Die Aufführung im neuen Festspielhaus wie auch die Festspiele selbst leitet deren Gründervater Gustav Kuhn, ein Musiker mit wagnerianischem Selbst- und Sendungsbewusstsein. Der Bau des architektonisch und akustisch beeindruckenden Hauses wurde zum Großteil von Festspielpräsident Hans Peter Haselsteiner finanziert, Kuhns König Ludwig II. der geerdeten Art. 23.000 Wagnerianer und anderweitig Musikinteressierte fanden im letzten Sommer den Weg ins Unterinntal.

Bei der Oper und den Symphoniekonzerten betrug die Auslastung 95 Prozent, der Eigendeckungsgrad des Festivals scheint mit 15 Prozent noch ausbaufähig. Auch heuer wird ergänzend zur "schweren Muse" wieder ein bunt gewirktes Programm an Liederabenden, Solo- und Kammermusikkonzerten angeboten mit mitwirkenden Künstlern und Gruppen wie Vesselina Kassaorova, die Musicabanda Franui oder die volksmusiknahe Formation Alma.

Eigentlich wollte man im neuen Haus von Delugan Meissl ja eher Mozart und Belcanto spielen (was man in der Winterausgabe der Festspiele auch macht) und Wagner nur im Passionsspielhaus nebenan; aber man kann ja wohl mal eine Ausnahme machen. Die Tristan-Inszenierung wurde jedenfalls von drüben übernommen, und was das Bühnenbild von Ina Reuter anbelangt, so macht das ziemlich froh.

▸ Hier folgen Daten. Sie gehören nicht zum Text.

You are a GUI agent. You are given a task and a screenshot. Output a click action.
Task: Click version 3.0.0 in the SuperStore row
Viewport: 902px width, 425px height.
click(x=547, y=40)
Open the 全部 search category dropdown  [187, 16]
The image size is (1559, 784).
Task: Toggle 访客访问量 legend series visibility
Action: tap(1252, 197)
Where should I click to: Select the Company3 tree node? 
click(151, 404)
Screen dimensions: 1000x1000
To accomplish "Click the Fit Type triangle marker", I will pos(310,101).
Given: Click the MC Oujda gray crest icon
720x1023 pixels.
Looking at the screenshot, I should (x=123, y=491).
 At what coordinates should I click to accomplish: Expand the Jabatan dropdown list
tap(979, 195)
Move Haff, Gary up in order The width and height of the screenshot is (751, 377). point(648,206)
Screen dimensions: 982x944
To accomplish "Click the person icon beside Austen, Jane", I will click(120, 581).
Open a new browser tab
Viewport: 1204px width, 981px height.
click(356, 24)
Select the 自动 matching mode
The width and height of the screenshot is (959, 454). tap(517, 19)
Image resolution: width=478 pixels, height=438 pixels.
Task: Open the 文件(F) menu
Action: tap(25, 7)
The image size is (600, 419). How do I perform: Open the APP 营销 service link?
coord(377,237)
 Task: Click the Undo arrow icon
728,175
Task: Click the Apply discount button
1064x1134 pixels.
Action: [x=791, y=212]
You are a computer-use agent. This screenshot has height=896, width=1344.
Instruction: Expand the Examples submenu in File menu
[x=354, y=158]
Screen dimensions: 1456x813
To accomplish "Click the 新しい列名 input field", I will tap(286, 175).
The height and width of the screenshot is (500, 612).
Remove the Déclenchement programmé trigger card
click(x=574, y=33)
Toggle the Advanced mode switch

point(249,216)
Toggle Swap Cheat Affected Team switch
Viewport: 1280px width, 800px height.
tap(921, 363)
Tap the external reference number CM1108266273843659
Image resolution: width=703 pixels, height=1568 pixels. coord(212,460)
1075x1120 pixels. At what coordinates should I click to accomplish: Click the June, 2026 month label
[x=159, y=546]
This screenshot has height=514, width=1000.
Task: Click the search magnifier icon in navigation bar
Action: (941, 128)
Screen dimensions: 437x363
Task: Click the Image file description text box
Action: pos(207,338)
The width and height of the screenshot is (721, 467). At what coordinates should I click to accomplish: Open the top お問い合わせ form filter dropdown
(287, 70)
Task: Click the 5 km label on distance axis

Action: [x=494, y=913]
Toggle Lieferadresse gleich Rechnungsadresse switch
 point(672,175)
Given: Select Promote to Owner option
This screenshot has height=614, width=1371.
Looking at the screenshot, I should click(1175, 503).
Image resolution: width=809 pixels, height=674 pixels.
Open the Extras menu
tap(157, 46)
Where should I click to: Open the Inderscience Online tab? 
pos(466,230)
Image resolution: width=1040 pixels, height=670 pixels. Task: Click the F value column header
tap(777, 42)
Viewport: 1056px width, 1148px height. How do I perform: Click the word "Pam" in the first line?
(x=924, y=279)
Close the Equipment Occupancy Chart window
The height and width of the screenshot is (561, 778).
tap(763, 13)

Der erste Aufzug bietet drei rohweiße Segel, drei fein geschwungene Holzbänke und reichlich Reling; alles atmet die gediegene Schlichtheit der Produktpalette eines Manufactum-Katalogs. Auch die Kostüme von Lenka Radecky weisen zurück in die Entstehungszeit der Oper: Tristan erinnert mit seinem Barett an den Komponisten der Oper, Brangäne an eine (fast allzu) noble Gouvernante. Einzig die Garderobe Isoldens, die hier an Wagners geliebte Mathilde Wesendonck erinnern soll, spielt fallweise ins Popprinzessinnenhafte.

Die Regie des Regietheaterkritikers Kuhn gelingt im ersten und dritten Aufzug passabel, im höchsten Liebestaumel des zweiten Aufzugs hat das holde Paar in Zeitlupe sowie oft 20 Meter voneinander entfernt Halbkreise abzuschreiten – bizarrer kann kein Regietheater dieser Welt sein. Kuhns Rudimentärregie passt durchaus zum mächtig-kargen Passionsspielhaus; im Festspielhaus sollte man sich jedoch langsam etwas Nuancierteres einfallen lassen.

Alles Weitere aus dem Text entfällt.